IANAL, but from what I have seen said about this by IP lawyers: The USPTO doesn’t seem consider it their job to adjudicate things like this. They let most stuff through for the courts to sort out.
On Jan 31, 2019, at 3:28 PM, Jack Kelly
wrote: It's great that we know this, but does anyone who knows the patent system know that we know this?
-- Jack
On Fri, Feb 1, 2019 at 12:30 AM Richard O'Keefe
wrote: Haskell's "Maybe t" is essentially the same as ML's "'t option". ECMA Eiffel has a distinction between "T" and "T?" types which is related. The idea of a compiler system with multiple front- ends for dissimilar languages goes back to Burroughs (where type checking applied cross-language) and to Univac (where several languages used the same back end) and with multiple source languages sharing a common IR with multiple target-specific back ends goes back at least to the Amsterdam Compiler Kit. Back in 1984 the idea of retaining code in an intermediate form until it was about to be executed with so far from novel that I used it in a design. JIT compiling goes back at least to Brown's "throw- away compiling" for BASIC (compact IR, bulky native code compiled into a smallish buffer at need and periodically thrown away) and commercial Smalltalk systems. (And there is at least one Smalltalk out there with Lisp and Prolog syntax on offer as well.) Then there is the Poplog system, which incrementally compiled ML, Common Lisp (CLtL1 vintage), Pop-11, and Prolog, all quite different looking (and Pop-11 being arguably OO), into a common IR, with native code generation for multiple target processors.

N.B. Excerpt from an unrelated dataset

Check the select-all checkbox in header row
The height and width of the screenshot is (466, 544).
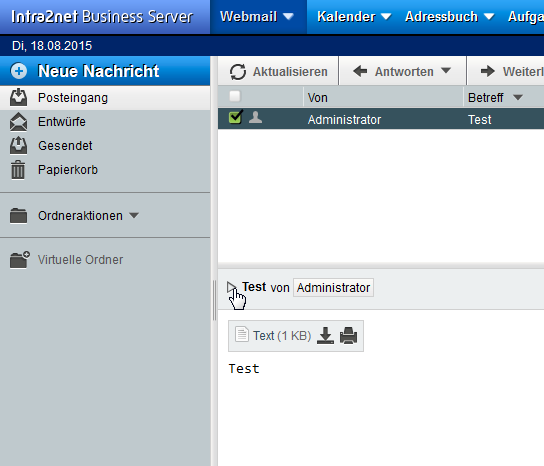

There may well be innovative things in Swift, but nothing in this thread would have seemed novel 30 years ago.
On Thu, 31 Jan 2019 at 16:54, Saurabh Nanda
wrote: Are the patents each not effectively processor-specific?
Alfred, if you're saying this because of the following clause in the independent claim...
compiling the first and second intermediate representations using a back-end compiler that is specific to a target processor.
...then I'm not so sure, because isn't every backend compiler specific to an architecture/processor? _______________________________________________ Haskell-Cafe mailing list To (un)subscribe, modify options or view archives go to: http://mail.haskell.org/cgi-bin/mailman/listinfo/haskell-cafe Only members subscribed via the mailman list are allowed to post.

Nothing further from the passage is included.